ConvergenceRI: In addition to hospitals, are you working to expand the way that insurers will reimburse for doctors and nurse practitioners for prescribing a green and healthy home solution for remediation of asthma?
NORTON:
Yes, we are trying to push for evidence-based practices. One of our ultimate goals is to get Medicaid to reimburse for housing interventions for the root causes of asthma and increase funding for energy efficiency. Health care through managed care should be a major investor in this work.

It will have a massive impact on the economic health of a community.

CONVERGENCERI: Have you spoken with R.I. Treasurer Seth Magaziner and the potential collaboration of your work with the newly proposed Infrastructure Bank, which is targeting investments in improvements in housing for energy efficiency, environmental remediation and renewable energy. There seems to be a natural synergy there.
STUBBLEFIELD LOUCKS:
We spoke with one of his top aides a while ago, but we need to follow up.

ConvergenceRI: How does this work fit in with the push for patient-centered medical homes and increased primary care interventions for chronic disease care?
NORTON:
Right now, there’s a big push for community-based interventions to address [the costs] of chronic conditions and lower readmissions to hospitals and emergency room care.

The focus is often on short-term interventions for asthma, and there is some amount of reimbursements for education and home visiting.

But we are looking to create a more integrated approach [focused on housing]. We are looking at the [federal department of] Health and Human Services’s own guidelines, which includes environmental assessment and intervention; they have it in their guidelines.

We want to build the payment model [through which] physicians can write a script for the assessment and for the identification of the triggers of asthma [in the home], and that Medicaid would pay for that.

It would be terrific to merge that kind of [preventive] care into [green and healthy] housing.
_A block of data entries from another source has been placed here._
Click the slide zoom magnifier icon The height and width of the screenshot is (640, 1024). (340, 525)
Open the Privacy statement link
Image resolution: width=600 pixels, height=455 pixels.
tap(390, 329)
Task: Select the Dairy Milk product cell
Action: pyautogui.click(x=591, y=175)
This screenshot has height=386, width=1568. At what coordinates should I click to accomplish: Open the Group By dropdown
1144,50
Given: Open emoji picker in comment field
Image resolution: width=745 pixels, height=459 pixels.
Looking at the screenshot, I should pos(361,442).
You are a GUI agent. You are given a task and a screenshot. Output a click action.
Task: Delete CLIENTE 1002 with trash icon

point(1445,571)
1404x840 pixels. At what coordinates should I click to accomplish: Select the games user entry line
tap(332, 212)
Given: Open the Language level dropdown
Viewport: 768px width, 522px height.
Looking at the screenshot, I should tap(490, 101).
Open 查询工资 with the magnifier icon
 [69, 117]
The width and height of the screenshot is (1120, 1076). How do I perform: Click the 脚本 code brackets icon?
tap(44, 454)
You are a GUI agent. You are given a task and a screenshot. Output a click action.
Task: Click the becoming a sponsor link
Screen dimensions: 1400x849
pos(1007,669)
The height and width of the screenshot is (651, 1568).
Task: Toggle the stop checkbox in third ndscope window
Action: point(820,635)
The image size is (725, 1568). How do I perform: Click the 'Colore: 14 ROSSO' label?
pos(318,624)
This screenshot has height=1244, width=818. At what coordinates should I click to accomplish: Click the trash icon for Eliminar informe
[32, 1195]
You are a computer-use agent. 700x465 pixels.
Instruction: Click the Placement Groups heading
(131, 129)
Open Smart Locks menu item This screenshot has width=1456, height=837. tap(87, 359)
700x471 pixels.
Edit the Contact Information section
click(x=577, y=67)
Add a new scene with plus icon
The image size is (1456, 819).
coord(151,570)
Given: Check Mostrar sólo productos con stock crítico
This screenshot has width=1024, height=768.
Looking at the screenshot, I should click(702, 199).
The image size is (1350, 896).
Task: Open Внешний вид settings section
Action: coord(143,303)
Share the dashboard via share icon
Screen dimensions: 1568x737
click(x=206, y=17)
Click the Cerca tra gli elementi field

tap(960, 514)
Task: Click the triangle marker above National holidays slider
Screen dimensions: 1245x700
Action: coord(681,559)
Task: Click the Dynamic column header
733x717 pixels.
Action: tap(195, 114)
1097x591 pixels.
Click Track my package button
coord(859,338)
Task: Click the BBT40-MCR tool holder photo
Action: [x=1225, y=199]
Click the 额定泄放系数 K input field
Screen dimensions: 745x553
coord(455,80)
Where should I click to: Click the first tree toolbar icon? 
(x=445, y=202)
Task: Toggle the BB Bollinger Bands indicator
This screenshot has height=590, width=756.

That is the overarching goal.

There is very fast movement in the reimbursement field; the evidence is mounting.

ConvergenceRI: What is the rate of return on housing investments for asthma?
NORTON:
The return on investment is $14 for every $1 invested; the return on investment in lead [removal] is $220 for every $1 invested.

ConvergenceRI: In Baltimore, in the aftermath of Freddie Gray’s death, there has been some excellent reporting about the pervasiveness of lead poisoning and how that can affect a child’s future educational achievement and economic attainment. Can you talk about the benefits of an investment strategy for remediation of housing to remove the triggers for asthma and the elimination of lead as part of comprehensive approach to economic development?
NORTON:
Lead poisoning has a dramatic impact on cognitive skills and social ability, including speech delays, hearing loss, with more aggressive and violent behavior. It limits the trajectory of a child as a learner and as an earner.

With asthma, it is the leading health cause of absenteeism from school; it's also a factor in children being unable to sleep through the night. It impairs a child’s learning ability.

You’ve got a prescription for failure, when we can do so much by investing in healthy housing. It’s an investment in children at the very core – in the home.

Healthy housing is a more strategic investment for children, if you care about their future.

In our work, we care deeply about bringing people and organizations together, to braid the resources together, to work collaboratively. We are trying to have real collaborative, collective impact.